PRESS RELEASE

from Delivery Hero AG (isin : DE000A2E4K43)

EQS-Adhoc: Delivery Hero SE to issue convertible bonds and launch a subsequent tender offer for outstanding convertible bonds

EQS-Ad-hoc: Delivery Hero SE / Key word(s): Bond/Financing
Delivery Hero SE to issue convertible bonds and launch a subsequent tender offer for outstanding convertible bonds

13-Feb-2023 / 17:45 CET/CEST
Disclosure of an inside information acc. to Article 17 MAR of the Regulation (EU) No 596/2014, transmitted by EQS News - a service of EQS Group AG.
The issuer is solely responsible for the content of this announcement.


NOT FOR DISTRIBUTION, PUBLICATION OR FORWARDING, EITHER DIRECTLY OR INDIRECTLY, IN OR TO THE UNITED STATES OF AMERICA, CANADA, AUSTRALIA, JAPAN OR ANY OTHER JURISDICTION IN WHICH SUCH DISTRIBUTION OR PUBLICATION WOULD BE UNLAWFUL. OTHER RESTRICTIONS ARE APPLICABLE. PLEASE SEE THE IMPORTANT NOTICE AT THE END OF THIS PUBLICATION.

 

AD-HOC RELEASE

Public disclosure of inside information according to Article 17(1) of the Regulation (EU) No 596/2014 on market abuse (Market Abuse Regulation - MAR)

---

▶ **REQUIRED TASK 1**: Retype the entries from their first line up to and including the line with "(x=136, y=156)".
The press release and the entries that come next are from unrelated sources.

(Entries drawn from a collection)

---

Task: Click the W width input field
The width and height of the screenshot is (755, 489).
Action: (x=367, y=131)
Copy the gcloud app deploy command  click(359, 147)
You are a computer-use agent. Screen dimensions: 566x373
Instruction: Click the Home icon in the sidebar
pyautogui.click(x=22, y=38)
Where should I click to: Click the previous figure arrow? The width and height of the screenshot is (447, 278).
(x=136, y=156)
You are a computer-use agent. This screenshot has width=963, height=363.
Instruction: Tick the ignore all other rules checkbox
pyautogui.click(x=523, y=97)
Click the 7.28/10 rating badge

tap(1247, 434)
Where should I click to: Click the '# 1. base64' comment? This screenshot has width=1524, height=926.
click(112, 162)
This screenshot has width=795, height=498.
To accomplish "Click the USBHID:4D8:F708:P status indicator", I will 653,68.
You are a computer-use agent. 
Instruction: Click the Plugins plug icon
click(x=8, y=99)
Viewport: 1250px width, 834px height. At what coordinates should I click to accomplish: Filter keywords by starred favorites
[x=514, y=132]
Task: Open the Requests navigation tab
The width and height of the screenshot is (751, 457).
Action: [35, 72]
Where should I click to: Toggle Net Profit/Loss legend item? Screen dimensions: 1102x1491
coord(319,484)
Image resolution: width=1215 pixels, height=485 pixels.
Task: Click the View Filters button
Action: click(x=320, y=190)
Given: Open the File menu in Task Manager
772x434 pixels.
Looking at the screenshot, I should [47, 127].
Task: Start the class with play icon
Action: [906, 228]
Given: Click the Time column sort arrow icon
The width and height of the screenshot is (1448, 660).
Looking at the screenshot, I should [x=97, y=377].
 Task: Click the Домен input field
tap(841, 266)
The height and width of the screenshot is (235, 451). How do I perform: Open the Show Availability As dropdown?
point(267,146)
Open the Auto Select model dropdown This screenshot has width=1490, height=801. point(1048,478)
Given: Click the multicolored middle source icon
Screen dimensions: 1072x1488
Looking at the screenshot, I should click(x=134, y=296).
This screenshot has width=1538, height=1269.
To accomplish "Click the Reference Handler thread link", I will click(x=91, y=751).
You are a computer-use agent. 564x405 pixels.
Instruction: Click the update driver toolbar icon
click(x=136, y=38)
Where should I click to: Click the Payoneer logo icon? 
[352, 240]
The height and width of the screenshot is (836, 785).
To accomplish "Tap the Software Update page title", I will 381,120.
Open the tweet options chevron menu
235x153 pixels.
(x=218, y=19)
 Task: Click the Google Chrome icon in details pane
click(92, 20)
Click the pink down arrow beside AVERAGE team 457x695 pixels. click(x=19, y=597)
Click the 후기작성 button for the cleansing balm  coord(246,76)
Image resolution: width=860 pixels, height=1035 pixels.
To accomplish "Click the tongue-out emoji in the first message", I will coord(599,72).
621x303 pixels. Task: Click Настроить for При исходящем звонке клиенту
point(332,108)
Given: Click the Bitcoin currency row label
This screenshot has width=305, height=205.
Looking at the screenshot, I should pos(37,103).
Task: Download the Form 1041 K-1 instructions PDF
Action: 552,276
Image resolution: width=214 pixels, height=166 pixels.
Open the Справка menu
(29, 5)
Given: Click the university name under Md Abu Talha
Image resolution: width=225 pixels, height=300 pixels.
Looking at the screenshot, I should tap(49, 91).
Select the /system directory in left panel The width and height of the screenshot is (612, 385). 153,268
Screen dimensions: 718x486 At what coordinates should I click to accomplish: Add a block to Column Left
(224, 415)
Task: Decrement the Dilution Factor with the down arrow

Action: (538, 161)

---

▶ **REQUIRED TASK 2**: Can you echo the Delivery Hero press release from "13-Feb-2023 / 17:45" up to and including "EQS Group AG."?

▶ **OUTPUT 1**:
Task: Click the W width input field
The width and height of the screenshot is (755, 489).
Action: (x=367, y=131)
Copy the gcloud app deploy command  click(359, 147)
You are a computer-use agent. Screen dimensions: 566x373
Instruction: Click the Home icon in the sidebar
pyautogui.click(x=22, y=38)
Where should I click to: Click the previous figure arrow? The width and height of the screenshot is (447, 278).
(x=136, y=156)

▶ **OUTPUT 2**:
13-Feb-2023 / 17:45 CET/CEST
Disclosure of an inside information acc. to Article 17 MAR of the Regulation (EU) No 596/2014, transmitted by EQS News - a service of EQS Group AG.